Sukkasem na Chiengmai, Prince Uttarakan Koson (ศุขเกษม ณ เชียงใหม่ เจ้าอุตรการโกศล; 1880 – 20 March 1913), was a member of the royal family of Chiang Mai, and the first child of Kaeo Nawarat and Chamariwong.

== Biography ==
Sukkasem was the first child of Kaeo Nawarat and Chamariwong of Chiang Mai. He had two full siblings, Princess Buathip na Chiengmai and Wongtawan na Chiengmai, Prince Ratchabut. He attended St.

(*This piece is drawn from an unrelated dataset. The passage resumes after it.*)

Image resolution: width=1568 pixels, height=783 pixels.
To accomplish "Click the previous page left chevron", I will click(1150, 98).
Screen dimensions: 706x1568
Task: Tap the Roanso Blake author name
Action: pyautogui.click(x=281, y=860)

Patrick's School in Moulmein, British Burma.

Biographer Prani Siridhara na Badalung (ปราณี ศิริธร ณ พัทลุง) wrote in his book that Sukkasem loved Ma Mya (Mamia), a young Mon lady of Burmese citizen in Moulmein, but this love was unrequited. Apart from the biography book, no further proof of this affair was found so far.

However, Chao Duangduan na Chiang Mai, a respected Thai journalist and a member of Chiang Mai royal family, once shared an account related to this story, which she had heard from Prince Kaew Nawarat:

(In Thai): "ได้ข่าวจากเชียงตุงว่า…ไปเฮียนหนังสือมันก็บ่เฮียน ไปเมาสาวเหีย ถ้ามีลูกมีเต้าจะเยี๊ยะจะได เพราะว่าเขาต้องมาสืบความเป็นเจ้าหลวงต่อนะ มันบ่เฮียนหนังสือ เอามันกลับมาเหีย ก็เลยเอากลับมา มาก็มากันสองคน คนหนึ่งปลอมเป็นผู้ชายมาคือมะเมี๊ยะ มาแล้วก็บอกว่ามันอยู่กันบ่ได้เลย ก็เลยบอกว่าให้เอาอีมะเมี๊ยะไปส่งเหีย"

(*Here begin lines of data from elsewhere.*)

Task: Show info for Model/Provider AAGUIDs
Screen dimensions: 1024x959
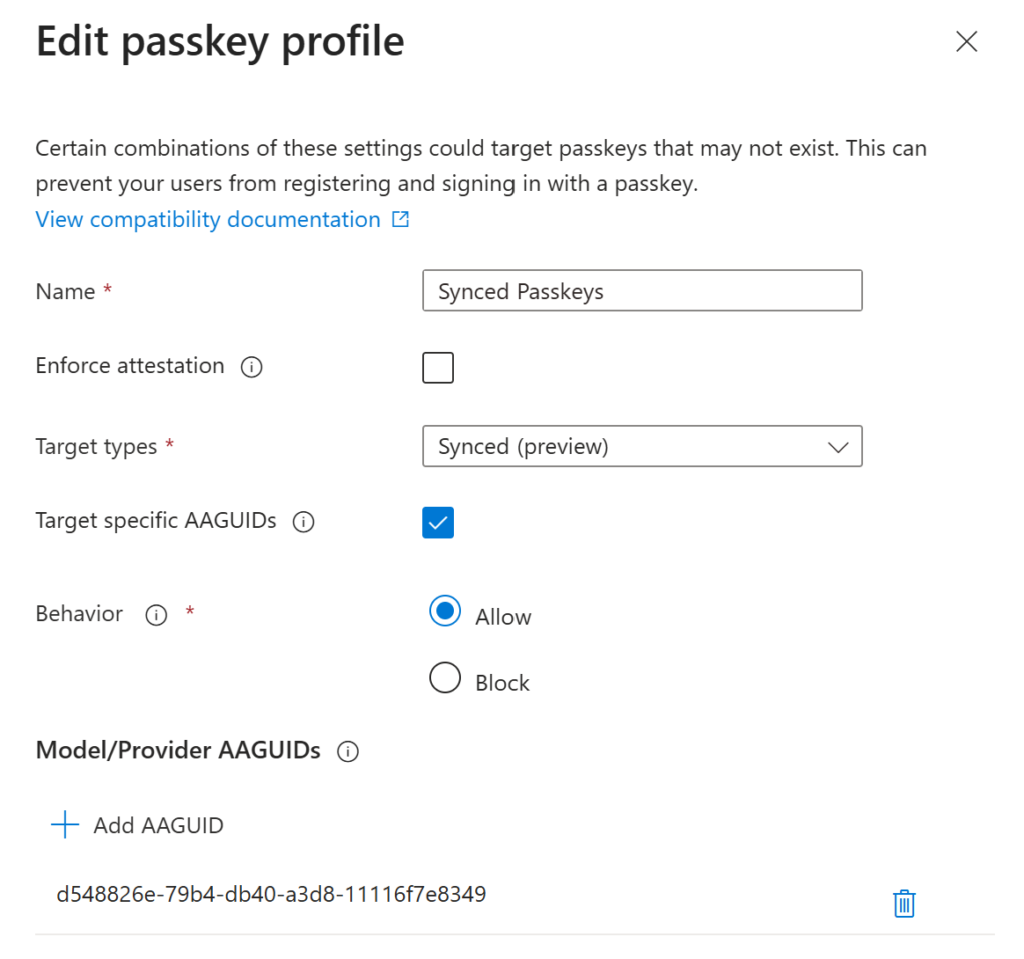Action: coord(348,752)
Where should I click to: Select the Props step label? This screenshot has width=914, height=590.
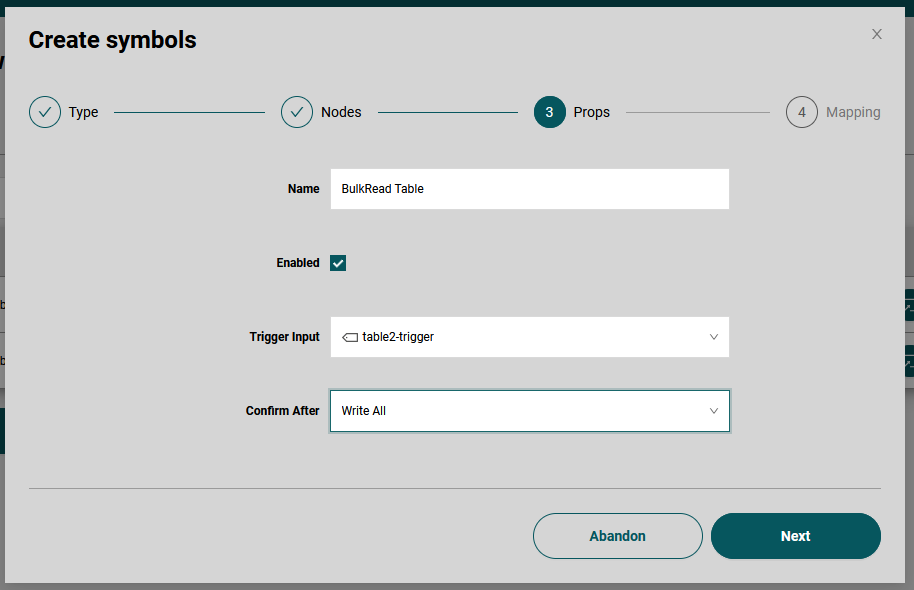[x=591, y=112]
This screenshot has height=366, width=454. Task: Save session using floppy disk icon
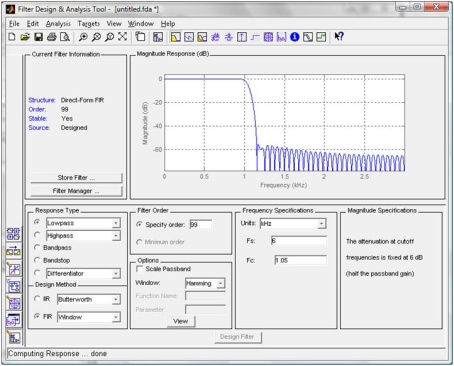tap(39, 37)
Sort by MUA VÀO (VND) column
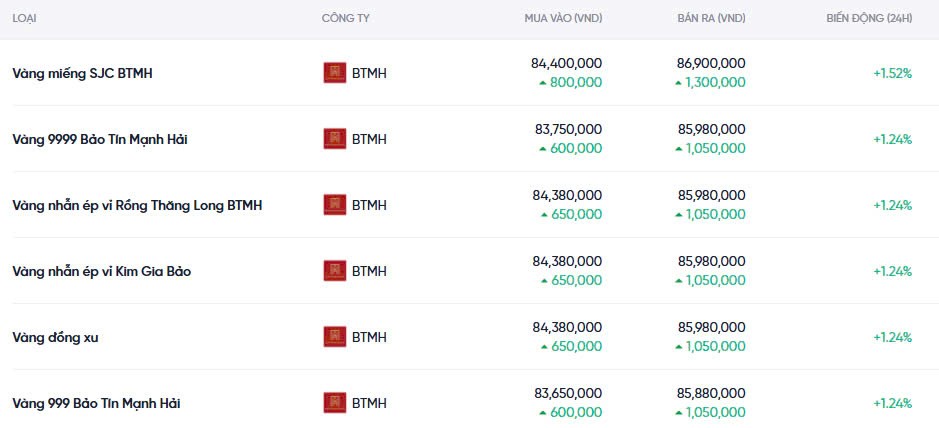939x428 pixels. tap(563, 19)
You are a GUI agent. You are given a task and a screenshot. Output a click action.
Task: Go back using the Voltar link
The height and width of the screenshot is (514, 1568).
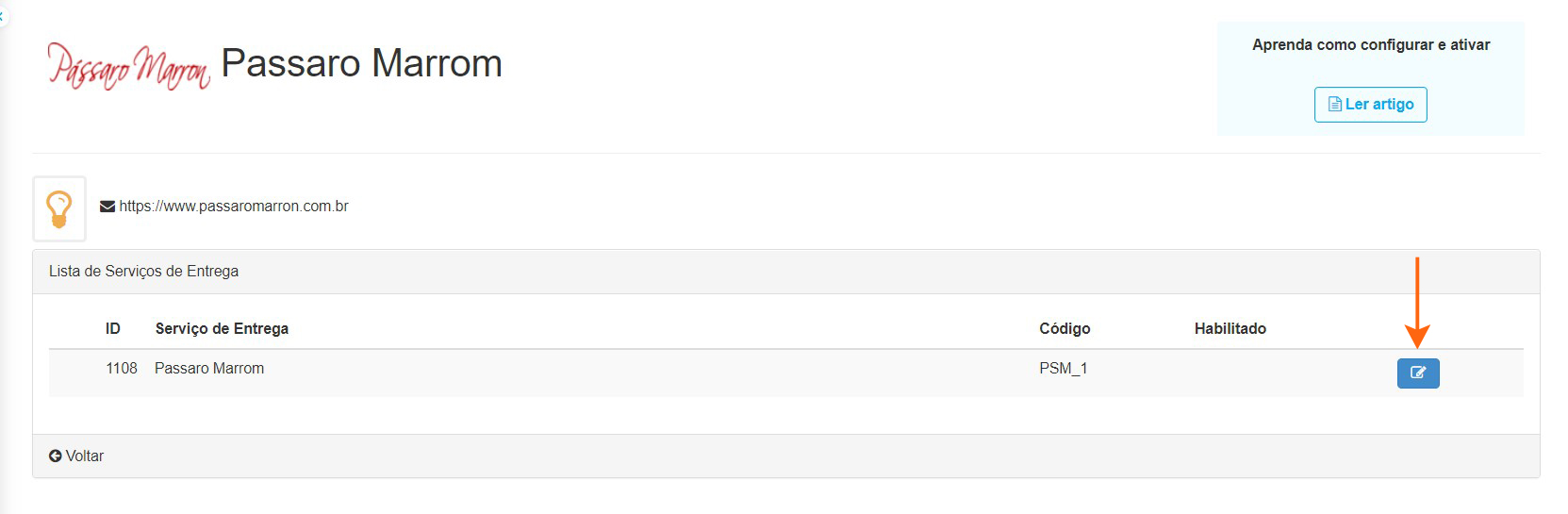84,456
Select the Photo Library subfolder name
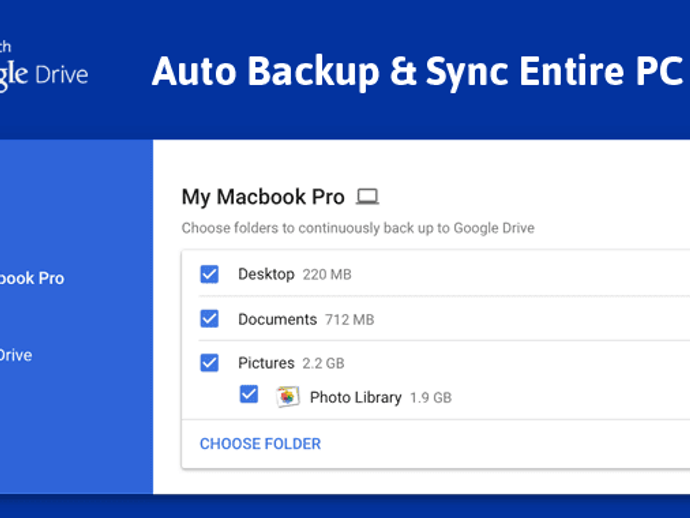 [355, 397]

(Translation): "I heard news from Kengtung that... [he] wasn't studying at all, just infatuated with a girl. If he has children, how will he manage? Because he has to succeed as the ruler. Since he wasn't studying, we decided to bring him back. So, we brought him back, and two of them came. One disguised as a man was Ma Mya. When they arrived, it was said they couldn't stay together, so it was decided to send Ma Mya away."
— Princess Duangduan na Chiang Mai

There have been suggestions that Prince Sukkasem and Ma Mya had to part ways because Ma Mya was under British jurisdiction, raising concerns of potential international political issues. However, scholars have researched this claim and concluded that it lacks foundation. As evidence, the marriage between Prince Inthanon of Chiang Mai and Princess Sukantha of Kengtung did not cause any political issues.

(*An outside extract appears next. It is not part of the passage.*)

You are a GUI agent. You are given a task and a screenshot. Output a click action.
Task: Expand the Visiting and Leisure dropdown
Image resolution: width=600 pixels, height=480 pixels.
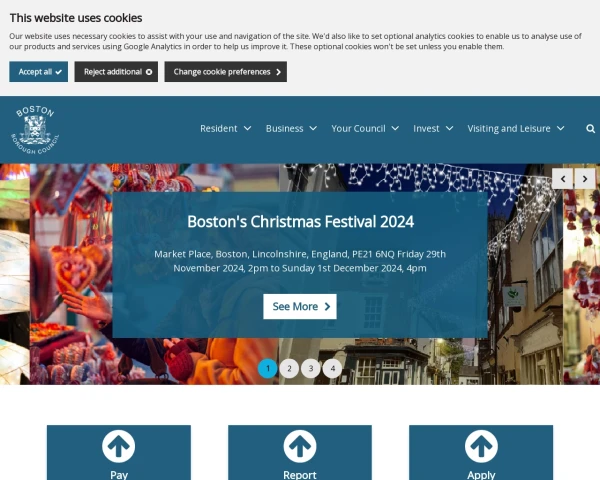point(516,129)
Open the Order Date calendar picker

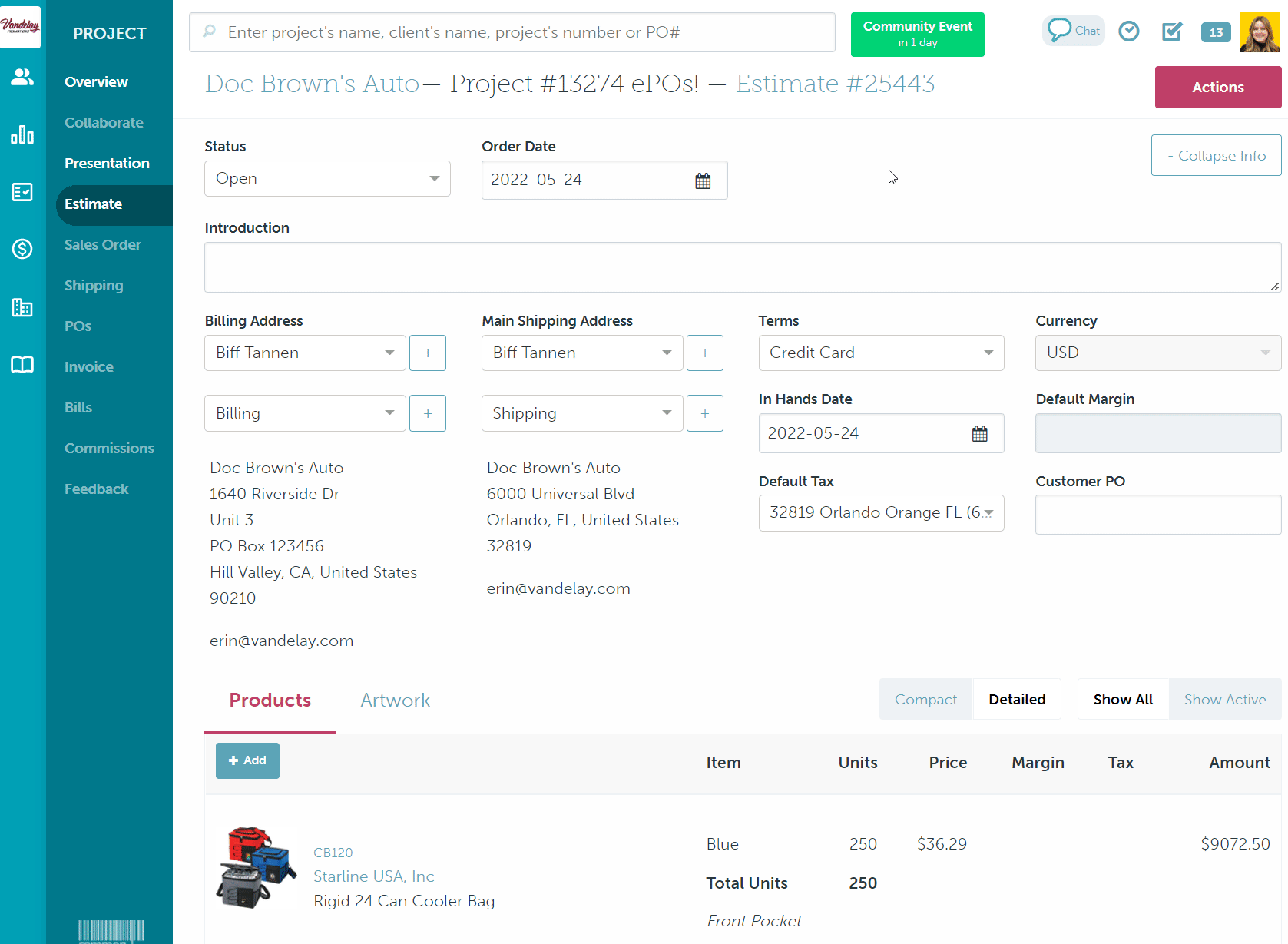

Sukkasem married Princess Buachum of Chiengmai in 1905, but they had no children. He became an alcoholic and lacked responsibility. As a result, he was appointed only as "Chao Uttarakan Kosit", a position without the right to ascend the throne, as it did not carry the status of the "Five-Tiered Umbrella Prince". Sukkasem died from chronic nerve disease on March 20, 1913, at the age of 33 (according to the modern calendar, this corresponds to 1914). His funeral took place on August 31 of the same year.